EG: BHP in CFD's @ 3% margin, so $10000 of BHP = $300 Margin of which guarenteed stop loss cost would be $100. Is that how it works? Also, do you pay the provider even if the guarenteed stop loss isn't triggered?


----------



## Kauri (14 November 2006)

*Re: CFD STOP LOSSES*



			
				Gundini said:
			
		

> Is the guarenteed stop loss cost something like 1% of your total holding?
> 
> EG: BHP in CFD's @ 3% margin, so $10000 of BHP = $300 Margin of which guarenteed stop loss cost would be $100. Is that how it works? Also, do you pay the provider even if the guarenteed stop loss isn't triggered?

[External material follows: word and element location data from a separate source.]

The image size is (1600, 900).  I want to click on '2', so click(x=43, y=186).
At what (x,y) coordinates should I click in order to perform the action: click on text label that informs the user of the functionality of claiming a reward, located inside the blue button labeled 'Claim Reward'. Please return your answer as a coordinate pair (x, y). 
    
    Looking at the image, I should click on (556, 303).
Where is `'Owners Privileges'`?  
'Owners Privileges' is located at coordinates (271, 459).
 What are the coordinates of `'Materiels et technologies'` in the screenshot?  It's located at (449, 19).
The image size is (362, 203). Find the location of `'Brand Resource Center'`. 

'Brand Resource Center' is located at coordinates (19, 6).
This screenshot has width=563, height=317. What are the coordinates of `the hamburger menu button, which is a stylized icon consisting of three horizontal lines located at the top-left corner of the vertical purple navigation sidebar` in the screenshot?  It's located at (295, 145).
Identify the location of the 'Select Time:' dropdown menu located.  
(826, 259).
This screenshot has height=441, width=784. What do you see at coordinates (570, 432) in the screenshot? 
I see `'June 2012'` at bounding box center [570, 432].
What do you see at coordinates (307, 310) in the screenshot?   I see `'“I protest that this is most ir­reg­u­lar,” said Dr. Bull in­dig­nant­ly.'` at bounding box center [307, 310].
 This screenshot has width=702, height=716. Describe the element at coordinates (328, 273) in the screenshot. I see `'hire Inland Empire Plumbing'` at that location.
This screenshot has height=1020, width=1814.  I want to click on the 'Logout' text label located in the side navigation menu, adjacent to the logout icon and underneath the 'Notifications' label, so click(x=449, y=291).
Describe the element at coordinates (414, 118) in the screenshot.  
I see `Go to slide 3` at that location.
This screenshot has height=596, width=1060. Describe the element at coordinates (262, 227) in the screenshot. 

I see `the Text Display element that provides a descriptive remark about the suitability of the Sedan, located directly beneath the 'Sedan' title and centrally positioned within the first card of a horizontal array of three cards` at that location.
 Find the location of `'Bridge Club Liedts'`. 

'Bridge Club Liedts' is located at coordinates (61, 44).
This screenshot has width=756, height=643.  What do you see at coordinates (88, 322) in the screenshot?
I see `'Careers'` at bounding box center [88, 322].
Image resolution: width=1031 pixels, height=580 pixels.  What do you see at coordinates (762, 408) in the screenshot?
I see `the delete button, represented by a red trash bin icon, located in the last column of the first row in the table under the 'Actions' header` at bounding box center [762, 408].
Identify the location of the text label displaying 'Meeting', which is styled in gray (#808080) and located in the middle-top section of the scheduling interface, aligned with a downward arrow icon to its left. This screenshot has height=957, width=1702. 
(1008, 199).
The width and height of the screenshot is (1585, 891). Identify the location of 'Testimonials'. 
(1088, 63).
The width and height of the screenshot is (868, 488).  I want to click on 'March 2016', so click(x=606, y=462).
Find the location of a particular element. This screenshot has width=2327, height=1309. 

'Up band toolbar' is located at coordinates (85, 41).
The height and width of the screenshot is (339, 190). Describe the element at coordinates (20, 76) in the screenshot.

The GSL works on the share price, with IG the minimum it can be set from the purchase price is 5%. So in the case of $10000 of BHP it would be worth $500, and you would have to come up with that as your margin payment. By the way, with IG BHP is marginable at 5%, but if you can get 3% and went with a GSL I imagine you would have to put up the 5%. The cost of the GSL with IG varies according to the share, ranges from 0.3% through to 1%, and that is paid on top of the margin, as is your commission costs.


----------



## RichKid (14 November 2006)

*Re: CFD STOP LOSSES- Guaranteed Stop Loss (GSL)*

Check the terms of each CFD provider in relation to gsl's, they vary and can be expensive, you can even open a particular type of ac where you always use a gsl. I think a gsl will reduce the margin required to the gsl percentage. I can see how a gsl would be a great idea for possible t/o targets or illiquid and volatile stops which gap often. 

My guess is they add the cost of hedging (call or put or whatever) to the exit brokerage and that becomes your GSL cost....not sure of this, happy to have an expert explain the mechanics.

Also note that some stocks don't have a gsl facility, check with your provider.


----------



## Gundini (14 November 2006)

*Re: CFD STOP LOSSES- Guaranteed Stop Loss (GSL)*

So the GSL cost, what ever it is, has to be paid even if it doesn't trigger?


----------



## Kauri (14 November 2006)

*Re: CFD STOP LOSSES- Guaranteed Stop Loss (GSL)*

From my experience with IG the margin required on any GSL'able share is limited to the maximum loss if your GSL is touched, and the minimum distance the GSL can be set from the purchase price is 5%. Your upfront costs for buying say...   $10000 SBM..  
                      GSL set at min 5% + 0.1% commission + 1% GSL premium = $500 margin + $50( 10% added to margin to cover Divi's etc) + $10 commission + $100 GSL premium. So your total outlay is $550 in margin and $110 in costs.
All is charged upfront when opening the position. The only exit fee is the 0.1% selling commission(based on the total sell value.
                      If you went the non GSL trip the initial margin is 15%, but you save the $100 GSL premium.
       Note that interest is charged at (I think) 2.5% above the bank rate and is worked out on the total value of the shares  held ( if your $10000 becomes 12000 you pay on the $12000) and it is calculated using only a 360 day year.
     Above is not guaranteed to be correct, mostly from memory, _*check with your CFD provider...*_


----------